Post a picture of your favorite tombstone that you've made. I like this simple one.


----------



## Zombie-F (Apr 12, 2004)

Don't act shocked... I'm yet to make my own tombstone.


----------



## Ghostess (Aug 21, 2005)

I couldn't resist some southern ******* humor this year..

ZombieF -- I CAN'T BELIEVE YOU HAVEN'T MADE A TOMBSTONE YET!!!!!!!!!!! Get to work!!!!!!!


----------



## RAXL (Jul 9, 2004)

I've always been a fan of the Undertaker's Tombstone. I think he does it better than Kane.  :googly: :devil:


----------



## Sinister (Apr 18, 2004)

Tombstone Pizza's ain't too shabby either. Also, if you're into the Western Oaters, the movie *Tombstone* is a fairly decent flick. Seriously, I like the one with the zombie coming out of the ground. Zombies kick ass! :zombie:


----------



## ScareFX (Aug 18, 2004)

Ghostess said:


> I couldn't resist some southern ******* humor this year..

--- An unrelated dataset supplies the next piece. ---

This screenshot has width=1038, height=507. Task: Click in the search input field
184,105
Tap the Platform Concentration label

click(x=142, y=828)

I used to live next door to that guy!!!


----------



## Ghostess (Aug 21, 2005)

LMAO! Didn't we all... didn't we all.....

I'm a ******* (or so I'm told) and I've said that phrase a few times myself -- usually after copious amounts of al-kee-hawl.


----------



## DeathTouch (Sep 6, 2005)

I love the bubba one. Do you think the real bubba could afford that tombstone?


----------



## Ghostess (Aug 21, 2005)

Probably have to sell a LOT of squirrel skin hats to afford that priceless piece of work


----------



## DeathTouch (Sep 6, 2005)

Did you want to spit shake on that son? LOL.


----------



## SpectreTTM (Aug 22, 2005)

Is it possible to post a photo with out having a website to point to?

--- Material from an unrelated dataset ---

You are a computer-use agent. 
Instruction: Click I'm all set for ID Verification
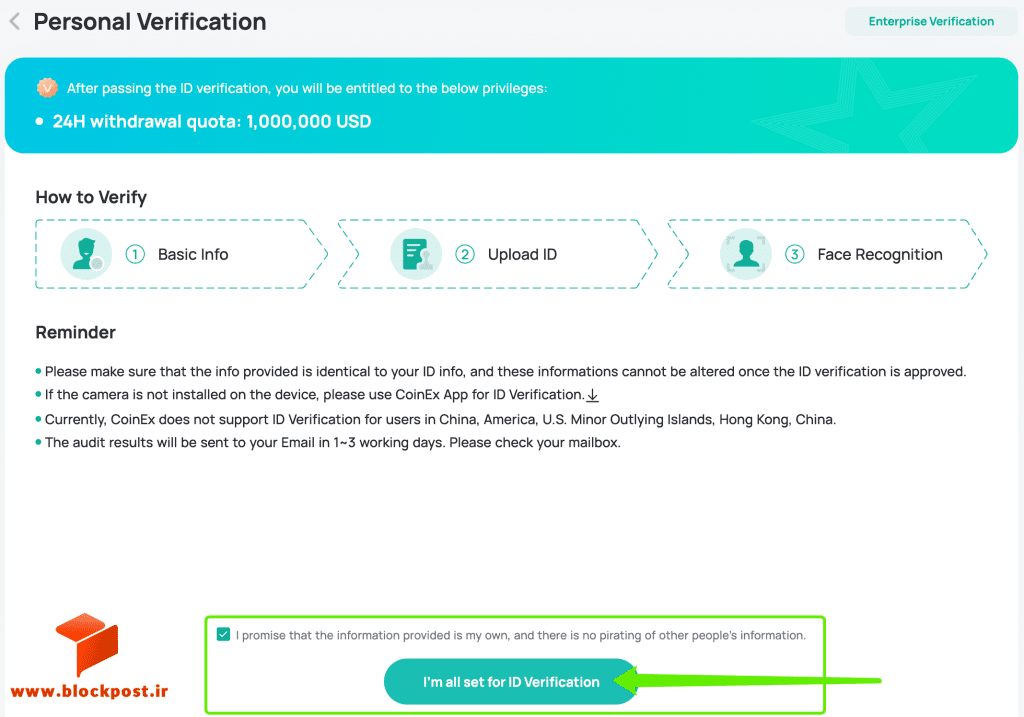[511, 682]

I have a couple of my stones I'd like to post but I don't have my web site up yet. 

Thanks for any help you can render.


----------



## Black Cat (Aug 20, 2005)

Tom, Yes it is possible to post pictures without a website. I put all my pictures up on Photobucket.com and then post a link to the pictures I want to show. It's a free photo hosting site.

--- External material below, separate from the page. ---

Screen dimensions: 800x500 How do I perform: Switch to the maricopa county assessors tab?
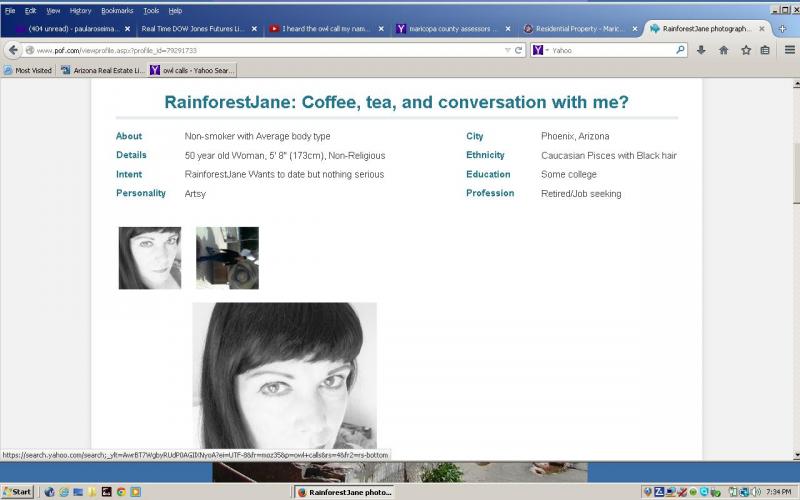452,29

Zombie, don't feel bad about not making your own tombstones. This is my first year actually making my own with engravings on them. In the past we have used all sorts of materials to create blank tombstones or just wrote RIP on them. Last year we finially threw away all our old tombstones ( someone actually picked them up from the curb before the garbage man got to them) except for some wooden ones we have. We also have a small collection of store bought ones as well.

Here's a few pictures of what I have done so far with our new tombstones that we are constructing out of 2 inch thick white foam board that I got for free from work. So far we have cut out 16 stones but I only have 5 engraved as of yesterday.
http://photobucket.com/albums/v193/troop134/tombstones/


----------



## Zombie-F (Apr 12, 2004)

Wow BC, the engraving looks great. I especially like the bird at the top inside the circle.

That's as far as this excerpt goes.